Dating While Trans: The Part Nobody Wants to Admit
The funny thing about being transgender is that people on both ends of the political spectrum are deeply invested in us, just not in the same way.
On one side, they love to love us. They love to protect us. They love to march in the streets with carefully lettered signs, chanting our rights into megaphones.
On the other side, they love to hate us. They love to target us. They love to beat us up, spit in our faces, legislate us out of existence.
But here’s the part nobody likes to say out loud: Both extremes are self-serving assholes.
The people on the left? They’re not marching for me. They’re marching to polish their own moral mirrors so they can say, “I marched for trans rights.” It feels good. It looks good. It costs them very little.
The people on the right? Their position doesn’t even survive a basic thought experiment. They scream about “protecting our daughters,” but somehow can’t explain whether they want a bearded trans man in the women’s restroom, or an ample-breasted trans woman standing at the urinal next to them. Their stance collapses under its own stupidity.
So why am I bringing this up? Because, of course I’m going to weave it into a dating story.
I’ve written before about how every year or two I create a dating profile, usually with low expectations and predictable results. I almost never find my person. Eventually I delete the app and move on.
This time, the app was HER, a dating app for feminine-identifying people in the queer community.
I filled out my profile clearly:
Gender identity: Trans Woman
Sexual identity: Queer
Pronouns: She/Her
Case fucking closed, right?
Of course not. Because dating while trans is its own special circle of hell. All those people who either love us or hate us politically? They share one thing in common: They don’t want to date us.
So I matched with someone. Smart. Educated. Attractive. Lived close. A goddamn trifecta.
We chatted on the app, exchanged numbers, and set a time to talk. She called, I didn’t recognize the number, missed it like an idiot, then scrambled to call her back after the “oh shit” text came through.
And the call? It was great. Forty minutes of easy, flowing conversation. Curious. Engaged. Funny. When we hung up, I was grinning like an idiot.
Now, let me be clear: I don’t expect sparks over the phone. A phone call is just a vibe check. It’s to confirm you’re not a creep and maybe earn a coffee or breakfast date. That’s where chemistry actually shows up: in person.
So an hour later, I sent a simple text: “I really enjoyed talking with you. Thank you for an amazing conversation.”
Eighteen hours later, she replied. Polite. Kind. And then this line: “I didn’t sense a romantic spark.”
Wait. What? It was a phone call. What the actual fuck does that even mean?
And then it hit me. For those who don’t know me: I have a very masculine voice, despite being out for nearly twenty years. It’s the one thing I refuse to disguise. Why the fuck should I have to change my voice to make other people more comfortable?

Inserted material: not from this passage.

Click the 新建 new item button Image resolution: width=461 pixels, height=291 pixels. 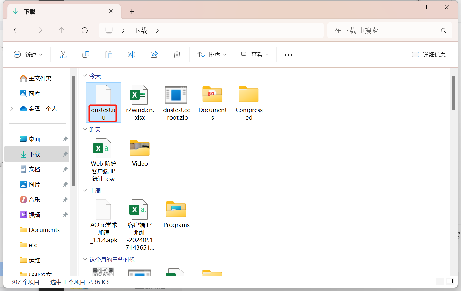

A lot of trans women do voice training. They learn to soften inflection, adjust cadence, shape their words into something society labels “female.” That’s valid. That’s their choice.
But me? I refuse. I don’t know what that makes me, and I honestly don’t care.
So sitting there rereading that text, the question surfaced, quiet but unmistakable: Was it my voice?
Did she somehow miss that I was trans? Did she not fully register it until she heard me? Because that’s the only explanation that actually makes sense.
I didn’t hide who I am. I selected “Trans Woman” in the gender field. I shouldn’t have to put up a flashing warning sign that says “Before proceeding, please understand…”
And yet here I am, suspecting that I paid the price for someone else’s assumption.
People on the left will march for trans rights. They’ll put our lives on signs. They’ll chant our names. But when it comes to dating us, especially those of us who don’t perform transness in the most palatable way? They disappear.
That’s the part people don’t want to hear. That’s the part that makes them uncomfortable. And if that’s what happened here, if my voice was the dealbreaker, then this isn’t about rejection. It’s about hypocrisy.
Not unlike my motorcycle accident, really.
Different stakes. Less blood. Lower repair bill.
But still paying for someone else’s failure to actually see me.